** Start of Data in this exercise **

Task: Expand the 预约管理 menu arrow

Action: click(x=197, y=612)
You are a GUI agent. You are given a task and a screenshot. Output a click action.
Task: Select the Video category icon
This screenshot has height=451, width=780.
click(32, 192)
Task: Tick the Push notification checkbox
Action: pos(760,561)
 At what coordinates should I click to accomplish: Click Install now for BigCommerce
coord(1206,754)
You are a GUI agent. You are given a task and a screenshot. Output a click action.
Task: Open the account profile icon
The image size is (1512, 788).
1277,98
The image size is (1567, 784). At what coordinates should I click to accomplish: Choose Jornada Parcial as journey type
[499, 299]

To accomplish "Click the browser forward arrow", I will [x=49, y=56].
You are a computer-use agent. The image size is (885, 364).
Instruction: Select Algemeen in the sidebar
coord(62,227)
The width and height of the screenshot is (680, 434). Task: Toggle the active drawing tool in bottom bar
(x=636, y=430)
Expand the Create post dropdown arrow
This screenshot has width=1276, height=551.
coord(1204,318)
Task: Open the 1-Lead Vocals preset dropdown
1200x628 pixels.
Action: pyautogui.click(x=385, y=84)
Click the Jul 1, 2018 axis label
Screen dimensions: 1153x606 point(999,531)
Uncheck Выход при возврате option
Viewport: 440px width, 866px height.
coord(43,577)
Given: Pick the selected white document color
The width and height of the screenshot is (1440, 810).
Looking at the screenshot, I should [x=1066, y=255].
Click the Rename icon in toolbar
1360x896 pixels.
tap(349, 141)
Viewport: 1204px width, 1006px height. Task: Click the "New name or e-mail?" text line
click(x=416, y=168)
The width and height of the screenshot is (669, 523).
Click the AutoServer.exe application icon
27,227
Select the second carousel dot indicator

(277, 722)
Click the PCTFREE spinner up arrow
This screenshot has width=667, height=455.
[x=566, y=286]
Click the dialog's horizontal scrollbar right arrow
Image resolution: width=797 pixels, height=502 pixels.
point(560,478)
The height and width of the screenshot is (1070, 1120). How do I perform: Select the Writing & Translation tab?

** End of Data in this exercise **

▶ **Work required**: Copy out the stretch of the items from the very first line through the line containing "tap(349, 141)", reproducing every line unchanged.

▶ **Task solution**:
Task: Expand the 预约管理 menu arrow

Action: click(x=197, y=612)
You are a GUI agent. You are given a task and a screenshot. Output a click action.
Task: Select the Video category icon
This screenshot has height=451, width=780.
click(32, 192)
Task: Tick the Push notification checkbox
Action: pos(760,561)
 At what coordinates should I click to accomplish: Click Install now for BigCommerce
coord(1206,754)
You are a GUI agent. You are given a task and a screenshot. Output a click action.
Task: Open the account profile icon
The image size is (1512, 788).
1277,98
The image size is (1567, 784). At what coordinates should I click to accomplish: Choose Jornada Parcial as journey type
[499, 299]

To accomplish "Click the browser forward arrow", I will [x=49, y=56].
You are a computer-use agent. The image size is (885, 364).
Instruction: Select Algemeen in the sidebar
coord(62,227)
The width and height of the screenshot is (680, 434). Task: Toggle the active drawing tool in bottom bar
(x=636, y=430)
Expand the Create post dropdown arrow
This screenshot has width=1276, height=551.
coord(1204,318)
Task: Open the 1-Lead Vocals preset dropdown
1200x628 pixels.
Action: pyautogui.click(x=385, y=84)
Click the Jul 1, 2018 axis label
Screen dimensions: 1153x606 point(999,531)
Uncheck Выход при возврате option
Viewport: 440px width, 866px height.
coord(43,577)
Given: Pick the selected white document color
The width and height of the screenshot is (1440, 810).
Looking at the screenshot, I should [x=1066, y=255].
Click the Rename icon in toolbar
1360x896 pixels.
tap(349, 141)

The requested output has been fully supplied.